Details & Installation Team:
Good design also provides solutions to problems. Limited space can be a problem of competing interests. In this case, the architecture of the yard includes a drainage system that intersects the path to the backyard gate. Mulch installed for the garden would clog the drain and the pathway would become unpleasantly muddy. Because the principles of the design were already established, the solution would need to work into the overall look and feel of the space. By constraining creative problems, however, beautiful solutions emerge. For this garden, the answer came in the form of stone-scaping, provided by Liberty Landscapes.
Uh – Oh Moment:
To make the path to the garden a walkway free of mud and mulch, the landscapers used flagstone to create a curved path.

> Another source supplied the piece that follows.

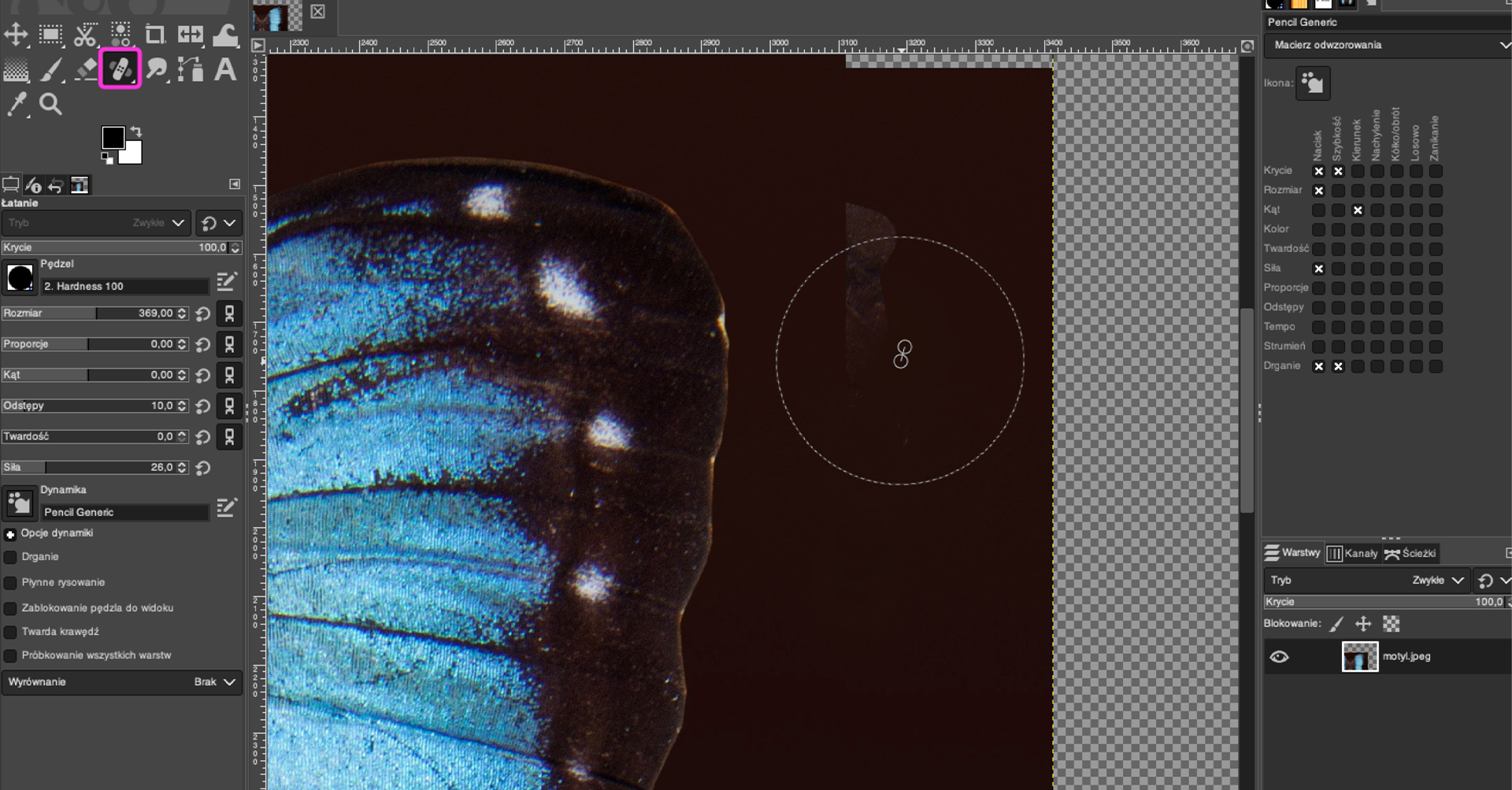The width and height of the screenshot is (1512, 790).
Task: Select the Rectangle Select tool
Action: tap(51, 35)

The flagstone’s irregular, rounded shapes fit with the visual design elements established by the garden, as does the curve traced by the path itself. Around the drain, the level of the path has been shaped with risers in order to direct water flow. The two flagstone pathways continue the rounded contouring of the garden to the east and west sides of the house. Sparkling with mineral metallics, the flagstone offers a silvery base to the jewel-rich color of the surrounding plant-life. By directing traffic, reducing surface water flow and retaining mulch, the drain is kept clear and useful backyard access is incorporated into the visual design.
Conclusion:
Betty’s garden has become something more than a collection of beautiful plants. Through Garden’s ALIVE Design’s process, the space is a reflection of Betty herself. Her love, her warmth, and her joy of life are present in every part. Artistic landscape design has helped create an environment of peace where a very kind woman can nurture the life she loves and be replenished in return.